(Saved entries)
__________

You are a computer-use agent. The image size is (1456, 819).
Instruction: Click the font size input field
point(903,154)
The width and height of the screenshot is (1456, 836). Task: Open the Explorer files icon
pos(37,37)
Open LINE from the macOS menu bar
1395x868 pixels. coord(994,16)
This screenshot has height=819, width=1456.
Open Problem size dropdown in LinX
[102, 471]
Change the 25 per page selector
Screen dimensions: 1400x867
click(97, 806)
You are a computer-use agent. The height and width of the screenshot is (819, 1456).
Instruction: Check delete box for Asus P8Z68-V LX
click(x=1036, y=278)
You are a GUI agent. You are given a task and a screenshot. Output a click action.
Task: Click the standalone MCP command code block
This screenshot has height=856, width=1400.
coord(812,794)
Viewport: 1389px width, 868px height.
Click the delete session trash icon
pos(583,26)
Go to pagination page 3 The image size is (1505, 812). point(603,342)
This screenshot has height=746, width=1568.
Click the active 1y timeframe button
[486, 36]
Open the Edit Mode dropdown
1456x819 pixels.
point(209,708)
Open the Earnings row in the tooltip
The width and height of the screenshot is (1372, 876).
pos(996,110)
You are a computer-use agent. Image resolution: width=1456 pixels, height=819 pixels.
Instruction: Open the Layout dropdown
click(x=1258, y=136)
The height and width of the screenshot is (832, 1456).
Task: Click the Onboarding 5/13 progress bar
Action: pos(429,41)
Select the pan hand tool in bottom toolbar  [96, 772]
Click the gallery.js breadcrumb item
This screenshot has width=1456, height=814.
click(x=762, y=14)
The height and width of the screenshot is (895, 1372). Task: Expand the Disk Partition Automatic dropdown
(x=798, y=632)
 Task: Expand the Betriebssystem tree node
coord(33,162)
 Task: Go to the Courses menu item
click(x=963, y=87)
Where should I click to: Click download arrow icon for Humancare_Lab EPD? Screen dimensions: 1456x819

__________

Could you restate, word for word, every line from the one containing "The width and height of the screenshot is (1372, 876)." through the last line of the records above, and nothing more?

The width and height of the screenshot is (1372, 876).
pos(996,110)
You are a computer-use agent. Image resolution: width=1456 pixels, height=819 pixels.
Instruction: Open the Layout dropdown
click(x=1258, y=136)
The height and width of the screenshot is (832, 1456).
Task: Click the Onboarding 5/13 progress bar
Action: pos(429,41)
Select the pan hand tool in bottom toolbar  [96, 772]
Click the gallery.js breadcrumb item
This screenshot has width=1456, height=814.
click(x=762, y=14)
The height and width of the screenshot is (895, 1372). Task: Expand the Disk Partition Automatic dropdown
(x=798, y=632)
 Task: Expand the Betriebssystem tree node
coord(33,162)
 Task: Go to the Courses menu item
click(x=963, y=87)
Where should I click to: Click download arrow icon for Humancare_Lab EPD? Screen dimensions: 1456x819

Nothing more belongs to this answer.